= Periods for Politicians =

Periods for Politicians (originally Periods for Pence) is a campaign launched by the women of Indiana in response to a controversial abortion bill passed by Republican Mike Pence, the fiftieth governor of Indiana, in March 2016. The campaign encourages women to send emails, tweets and phone calls to the governor's office reporting the progression of their menstrual cycles. The group's Facebook page was created March 28 of 2016. The final post on Facebook confirming the page was being archived was on February 28 20025 due to inactivity and also the loss of the founders husband.

== Background ==

Pence, a self declared "Christian, a conservative, and a republican in that order", signed House Enrolled Act 1337 into law in March 2016 to go into effect July 1 of 2016. Pence described the law as "a comprehensive pro-life measure that affirms the value of all human life." The bill added provisions to Indiana's previously existing abortion laws. HEA 1337 of Indiana forbids a person from getting an abortion on the basis of race, color, national origin, ancestry, or sex of the fetus. It is also illegal for a woman to seek an abortion based on a diagnosis or potential diagnosis of the fetus having Down syndrome or any other disability.

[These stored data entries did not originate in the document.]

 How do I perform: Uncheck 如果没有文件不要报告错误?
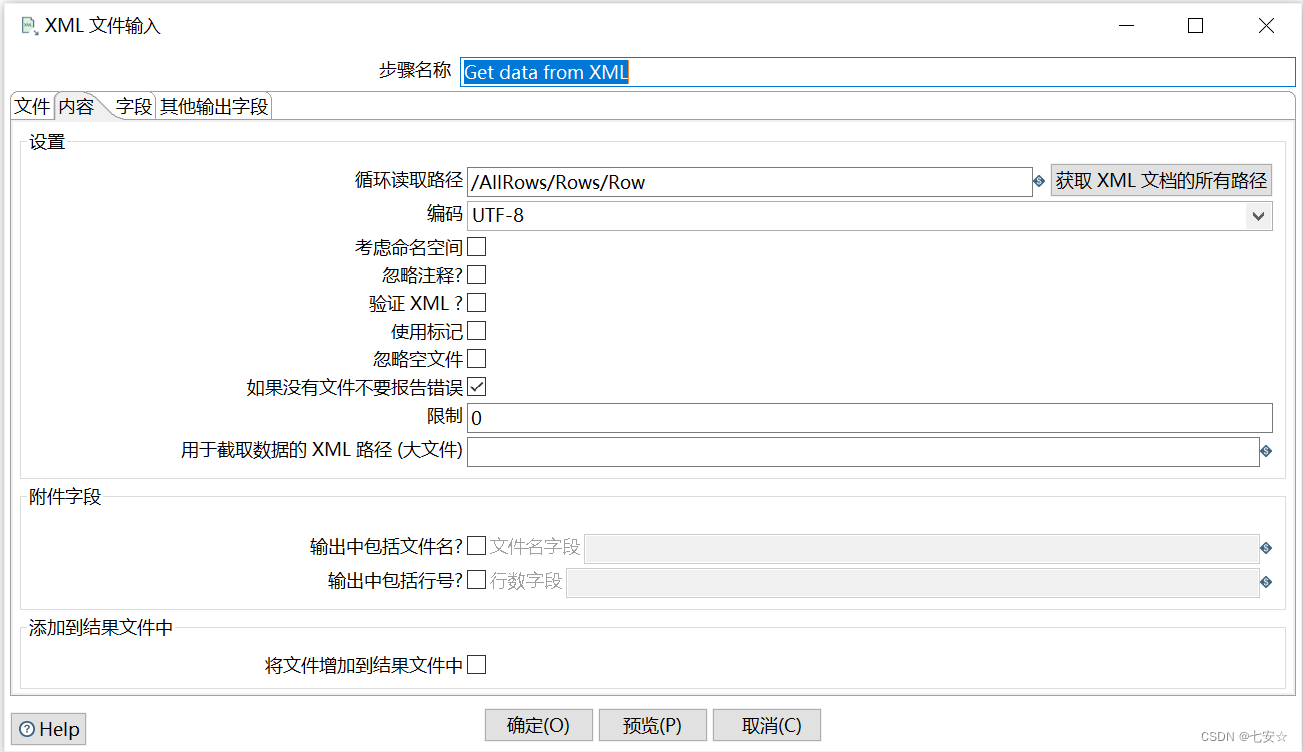476,387
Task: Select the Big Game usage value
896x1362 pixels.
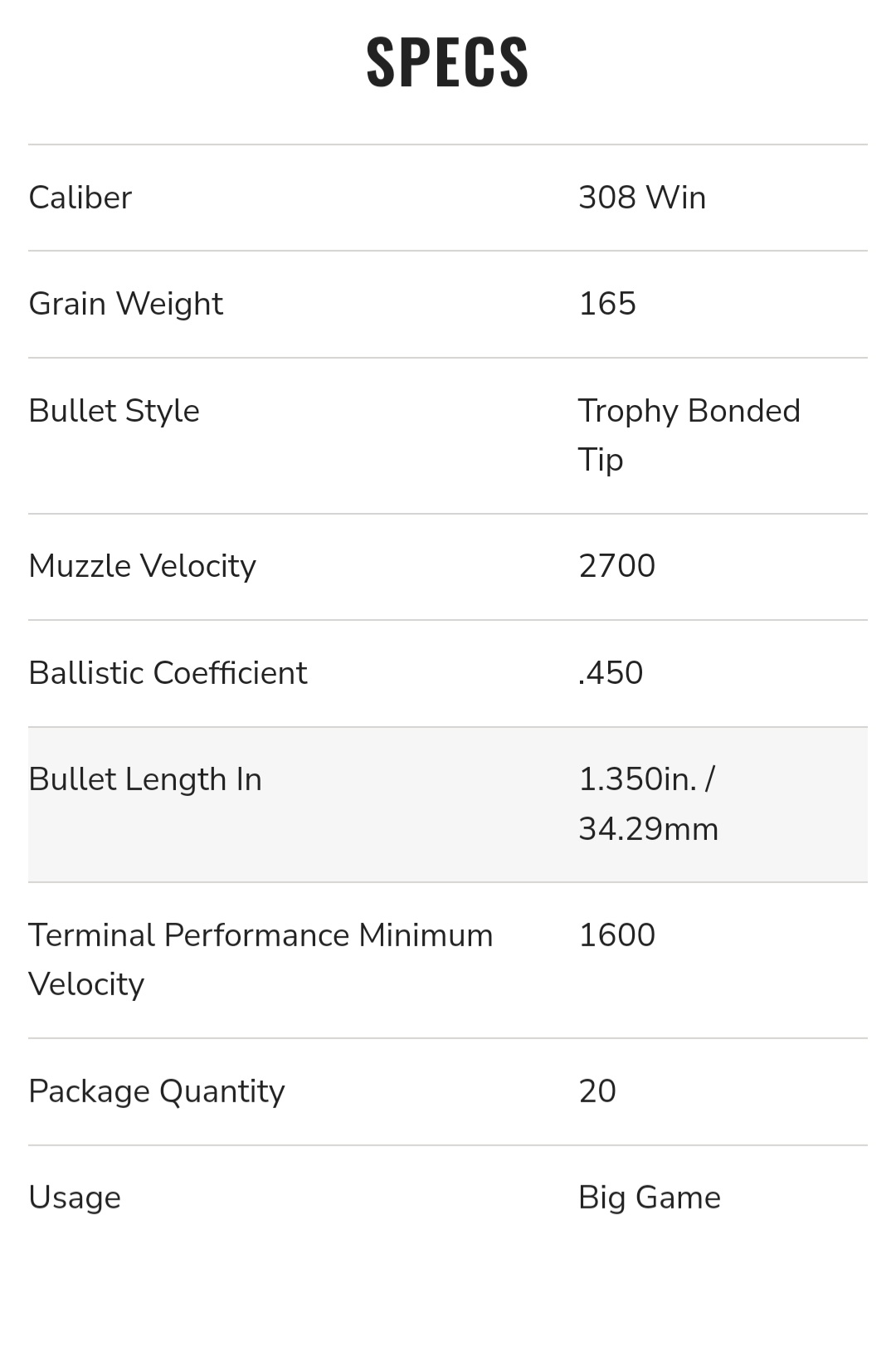Action: coord(650,1198)

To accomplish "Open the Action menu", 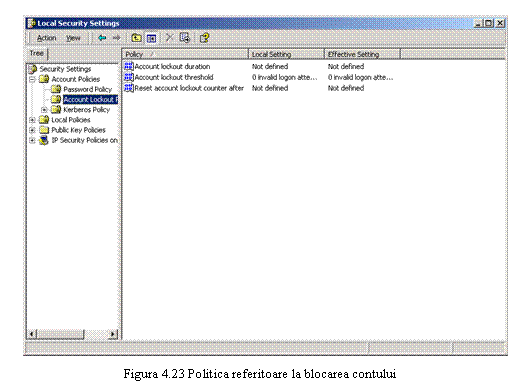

With the passing of this bill, Indiana joined North Dakota as the second state to ban abortion on the grounds of fetal anomaly. Women who have conceived children fostering fetal defects may be forced to continue with complicated, high-risk pregnancies. The bill allows for doctors to be sued for terminating pregnancies following these diagnoses. Doctors at abortion clinics will have to obtain admitting privileges at nearby hospitals. An admitting privilege is the right of a doctor to admit patients to a hospital for medical treatment. Some hospitals, however, are unwilling to grant admitting privileges to abortion providers, may result in the closing of clinics (only 4 of 92 counties in Indiana have abortion clinics). Lastly, the bill states that fetal tissue from both abortions and miscarriages must be either cremated or buried.

== Periods for Pence ==

The residents of Indiana responded in a campaign that became known as "Periods for Pence". A Facebook page was created anonymously on March 28 urging women from all over the state to send in emails, tweets, and phone calls to the governor's office reporting the progression of their menstrual flow, cramps, birth control, tampon discomfort, bloating, and even menopausal advancements.

The organizer of the Facebook page emphasized a specific aspect of the law, forcing miscarried fetuses and aborted fetuses to be "interred or cremated by a facility having possession of the remains," regardless of the age of the fetus. In response to this, the organizer posted:

Fertilized eggs can be expelled during a woman's period without a woman even knowing that she might have had the potential blastocyst in her. Therefore, any period could potentially be a miscarriage without knowledge. I would certainly hate for any of my fellow Hoosier women to be at risk of penalty if they do not 'properly dispose' of this or report it. Just to cover our bases, perhaps we should make sure to contact Governor Pence's office to report our periods. We wouldn't want him thinking that THOUSANDS OF HOOSIER WOMEN A DAY are trying to hide anything, would we?

Following this first post on Facebook, thousands of women commented about the progression of their menstrual cycles. The page publicly shared the phone number of Governor Pence's office for the usage of any fans of the page. As of November 2016, the page had more than 70,000 likes.

== Pence and the vice presidential campaign ==

Pence, who served in the United States House of Representatives for 12 years prior to his one term as governor of Indiana, was running for reelection when he resigned to focus his energy on running as Donald Trump's vice presidential nominee. Since the announcement, the page has gained more media attention and has targeted other politicians and the Trump-Pence presidential campaign. The page changed the name to "Periods for Politicians" to include other politicians who its members view as particularly harsh when it comes to anti-abortion laws and women's rights, such as Republican Indiana State Representative Casey Cox, who authored the original bill.